DIRECTIONS FOR THIS TASK: Transcribe the stretch of entries below from the line with "Tutorial fácil maquillaje" through the line with "Сите новости од", exactly and with both ends included; leave out all other lines.

◇ ◇ ◇ ◇ ◇ ◇ ◇

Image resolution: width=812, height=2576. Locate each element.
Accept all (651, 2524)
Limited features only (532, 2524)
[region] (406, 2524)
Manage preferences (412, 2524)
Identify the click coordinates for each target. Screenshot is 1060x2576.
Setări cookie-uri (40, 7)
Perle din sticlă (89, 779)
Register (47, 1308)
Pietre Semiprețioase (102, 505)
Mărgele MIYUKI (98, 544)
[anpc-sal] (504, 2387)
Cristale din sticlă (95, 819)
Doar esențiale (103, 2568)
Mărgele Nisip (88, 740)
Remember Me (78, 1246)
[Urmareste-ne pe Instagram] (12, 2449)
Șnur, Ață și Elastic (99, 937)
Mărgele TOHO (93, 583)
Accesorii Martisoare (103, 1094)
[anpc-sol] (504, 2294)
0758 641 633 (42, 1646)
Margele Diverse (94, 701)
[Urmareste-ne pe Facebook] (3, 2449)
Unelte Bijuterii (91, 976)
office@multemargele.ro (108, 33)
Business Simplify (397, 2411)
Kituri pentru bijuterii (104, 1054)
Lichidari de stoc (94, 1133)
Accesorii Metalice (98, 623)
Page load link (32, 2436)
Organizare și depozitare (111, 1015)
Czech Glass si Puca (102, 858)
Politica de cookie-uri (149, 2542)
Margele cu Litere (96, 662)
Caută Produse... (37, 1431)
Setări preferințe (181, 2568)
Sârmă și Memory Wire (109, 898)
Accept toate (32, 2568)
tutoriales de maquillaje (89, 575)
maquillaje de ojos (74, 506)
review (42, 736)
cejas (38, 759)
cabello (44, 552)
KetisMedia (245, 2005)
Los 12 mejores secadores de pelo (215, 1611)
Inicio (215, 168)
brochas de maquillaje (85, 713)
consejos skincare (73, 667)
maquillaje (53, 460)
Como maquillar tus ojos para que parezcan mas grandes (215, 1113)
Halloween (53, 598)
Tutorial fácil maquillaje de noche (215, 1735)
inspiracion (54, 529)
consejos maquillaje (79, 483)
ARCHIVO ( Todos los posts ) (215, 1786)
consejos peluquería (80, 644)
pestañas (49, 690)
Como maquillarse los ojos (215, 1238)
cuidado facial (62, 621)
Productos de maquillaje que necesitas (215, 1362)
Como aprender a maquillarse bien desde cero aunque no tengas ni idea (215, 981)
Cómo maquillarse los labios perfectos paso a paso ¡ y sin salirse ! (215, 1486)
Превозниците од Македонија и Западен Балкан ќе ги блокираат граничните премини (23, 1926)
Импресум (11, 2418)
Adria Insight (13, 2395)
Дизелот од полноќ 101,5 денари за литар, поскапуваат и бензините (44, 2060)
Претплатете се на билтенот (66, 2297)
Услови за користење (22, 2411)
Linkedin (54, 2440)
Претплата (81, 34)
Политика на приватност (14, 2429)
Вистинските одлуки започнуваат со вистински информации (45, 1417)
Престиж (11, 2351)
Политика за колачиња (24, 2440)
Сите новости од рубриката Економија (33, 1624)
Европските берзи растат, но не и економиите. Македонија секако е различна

◇ ◇ ◇ ◇ ◇ ◇ ◇

EXPECTED OUTPUT:
Tutorial fácil maquillaje de noche (215, 1735)
inspiracion (54, 529)
consejos maquillaje (79, 483)
ARCHIVO ( Todos los posts ) (215, 1786)
consejos peluquería (80, 644)
pestañas (49, 690)
Como maquillarse los ojos (215, 1238)
cuidado facial (62, 621)
Productos de maquillaje que necesitas (215, 1362)
Como aprender a maquillarse bien desde cero aunque no tengas ni idea (215, 981)
Cómo maquillarse los labios perfectos paso a paso ¡ y sin salirse ! (215, 1486)
Превозниците од Македонија и Западен Балкан ќе ги блокираат граничните премини (23, 1926)
Импресум (11, 2418)
Adria Insight (13, 2395)
Дизелот од полноќ 101,5 денари за литар, поскапуваат и бензините (44, 2060)
Претплатете се на билтенот (66, 2297)
Услови за користење (22, 2411)
Linkedin (54, 2440)
Претплата (81, 34)
Политика на приватност (14, 2429)
Вистинските одлуки започнуваат со вистински информации (45, 1417)
Престиж (11, 2351)
Политика за колачиња (24, 2440)
Сите новости од рубриката Економија (33, 1624)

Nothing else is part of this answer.